Segundo ela, existe dificuldade para conseguir alguns tipos de alimentos orgânicos, principalmente frutas, e colocar à venda na rede de supermercados em que trabalha. Como as culturas frutíferas levam mais tempo para ser produzidas, e não há muito incentivo governamental, poucos agricultores conseguem enfrentar todo o processo até conseguir comercializar a produção, ressaltou.

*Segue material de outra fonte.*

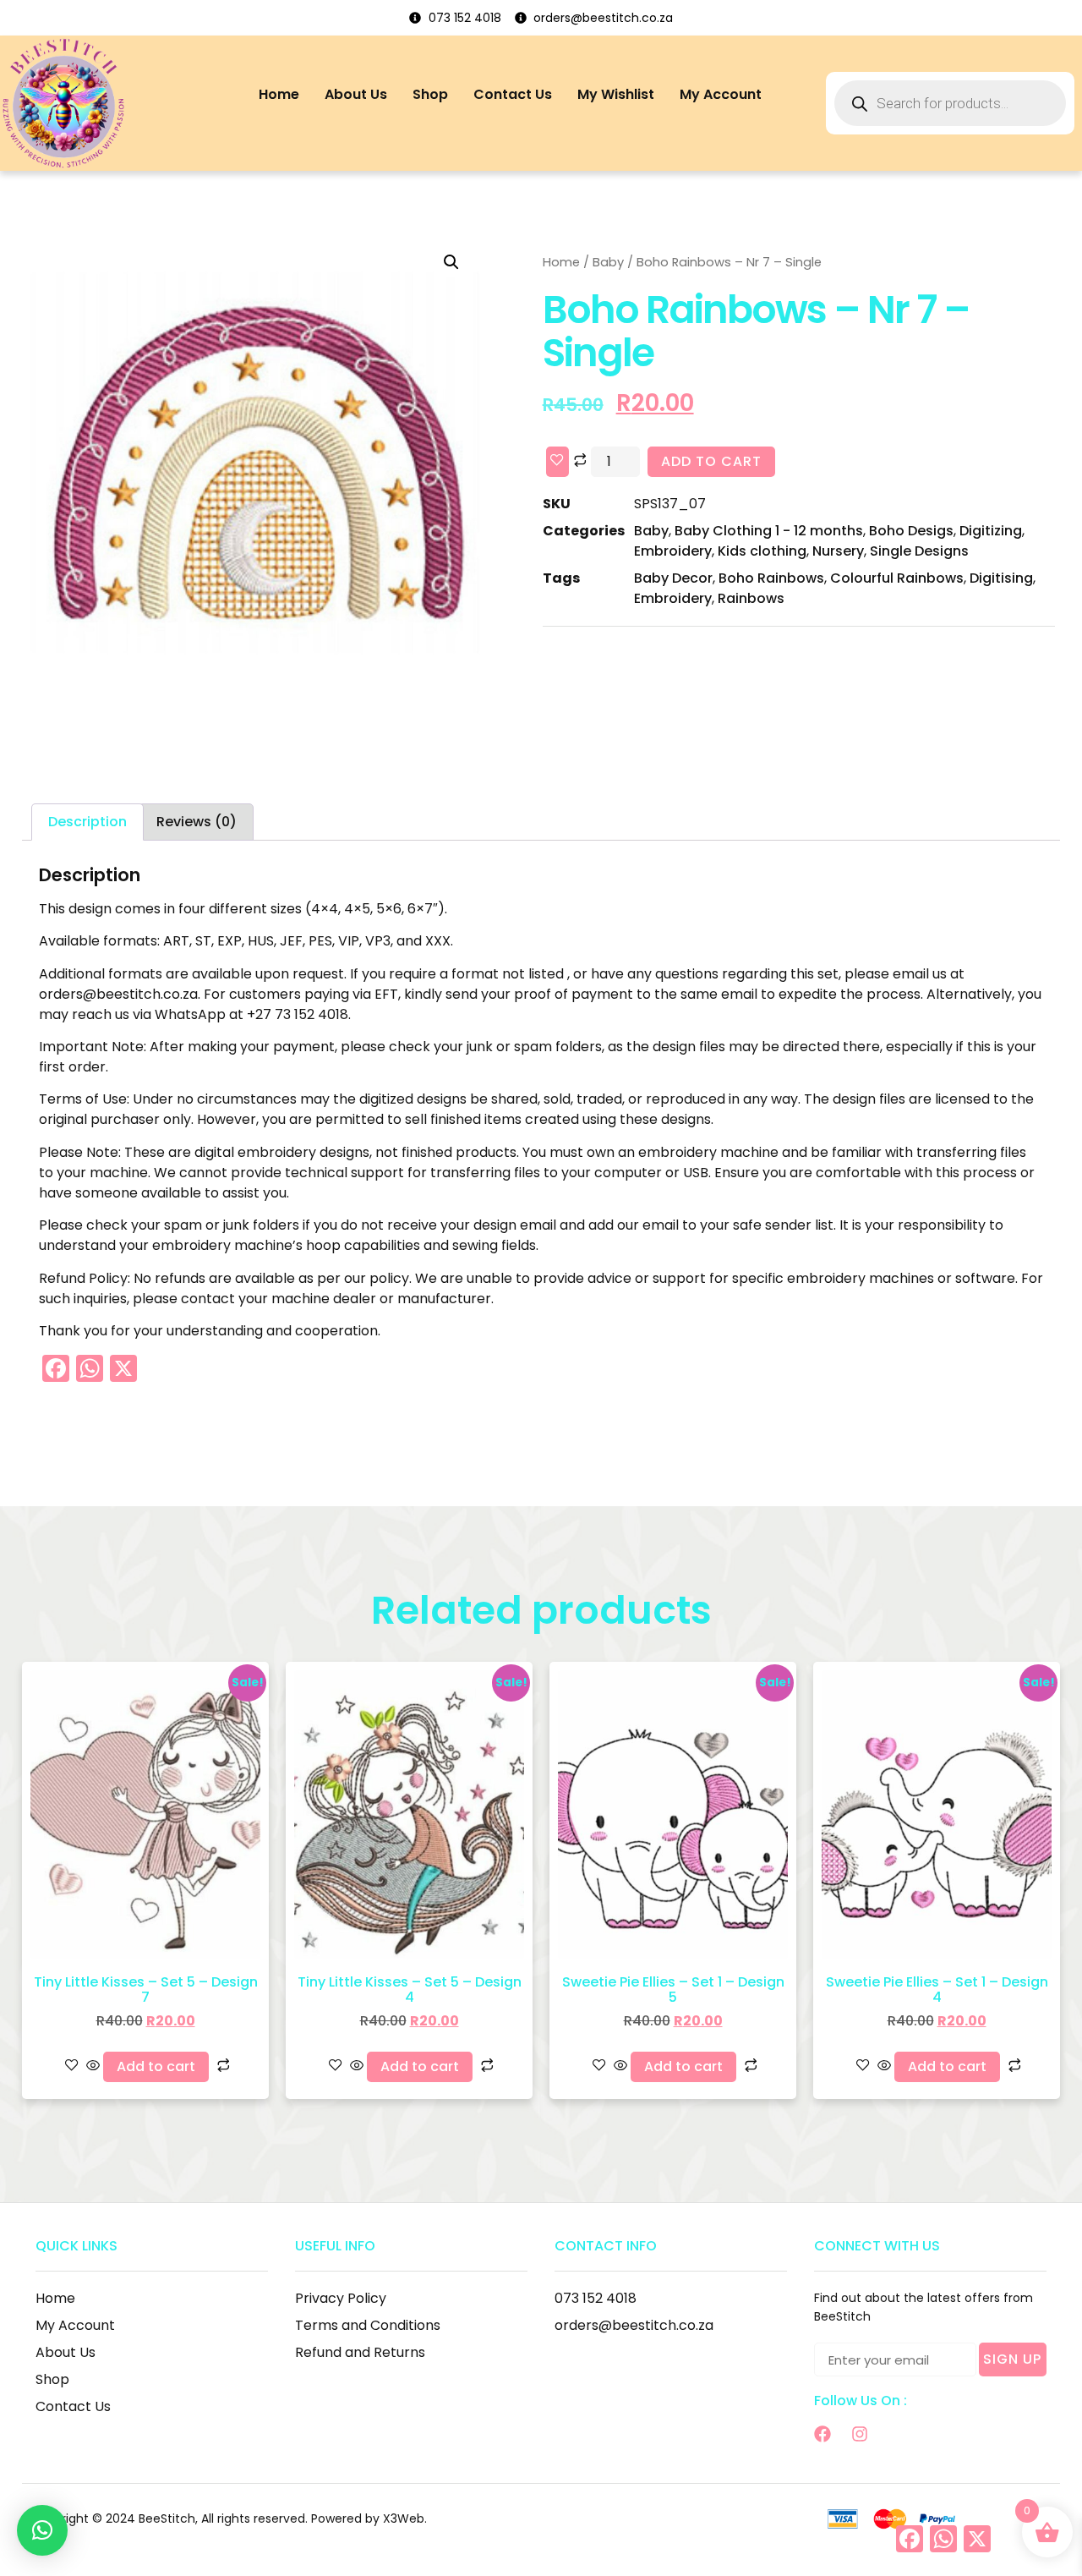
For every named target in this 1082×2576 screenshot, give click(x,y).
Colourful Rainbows (897, 578)
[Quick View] (93, 2066)
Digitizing (990, 530)
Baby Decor (673, 578)
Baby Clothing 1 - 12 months (769, 530)
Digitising (1001, 578)
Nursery (838, 551)
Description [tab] (87, 821)
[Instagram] (859, 2433)
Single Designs (919, 551)
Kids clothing (762, 551)
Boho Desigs (911, 530)
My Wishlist (615, 94)
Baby (608, 262)
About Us (356, 94)
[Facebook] (822, 2433)
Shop (430, 94)
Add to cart (711, 461)
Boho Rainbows (771, 578)
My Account (721, 94)
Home (279, 94)
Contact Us (512, 94)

Apesar de os preços ainda serem altos, o consumo de alimentos orgânicos é uma tendência, afirmou Sandra. E, quanto mais a população for se informando e a escala aumentando, os preços irão cair. "Diferentemente do que ocorre nos Estados Unidos e na Europa, onde o consumidor sabe o que é um alimento orgânico e cobra, no Brasil, como esse conhecimento não vem da escola, é o varejo que faz essa oferta. Mas, quando isso acontece, a venda é constante e não tem volta", afirmou.
Ela informou que, de janeiro a abril deste ano, enquanto a venda de produtos convencionais cresceu 10%, na comparação com o mesmo período do ano passado, a de alimentos orgânicos aumentou 40%. Para Sandra, o que tem levado as pessoas a comprar mais orgânicos é a preocupação com a saúde e a segurança alimentar. "O alimento orgânico é rastreado. Você sabe o lote que está comprando, quem é o fornecedor, e tem uma certificação que garante isso."
Para o coordenador de Agroecologia do Ministério da Agricultura, Rogério Dias, muitos supermercados consideram os alimentos orgânicos um nicho de mercado, o que acaba contribuindo para a manter os preços altos. De acordo com o agrônomo, é preciso haver uma rede que integre todos os setores da cadeia produtiva para que exista um mercado justo, como acontece em cidades pequenas, onde o alimento orgânico muitas vezes é vendido nas feiras pelo mesmo preço, ou até mais barato que os demais.
Dias destacou também que é importante o consumidor de orgânicos ter consciência de sua responsabilidade, dando preferência a alimentos da estação e procurando feiras e supermercados que invistam no desenvolvimento desse mercado. "Existe um entendimento entre os homens públicos de que agricultura orgânica não é nicho de mercado. É um novo modelo de desenvolvimento", afirmou.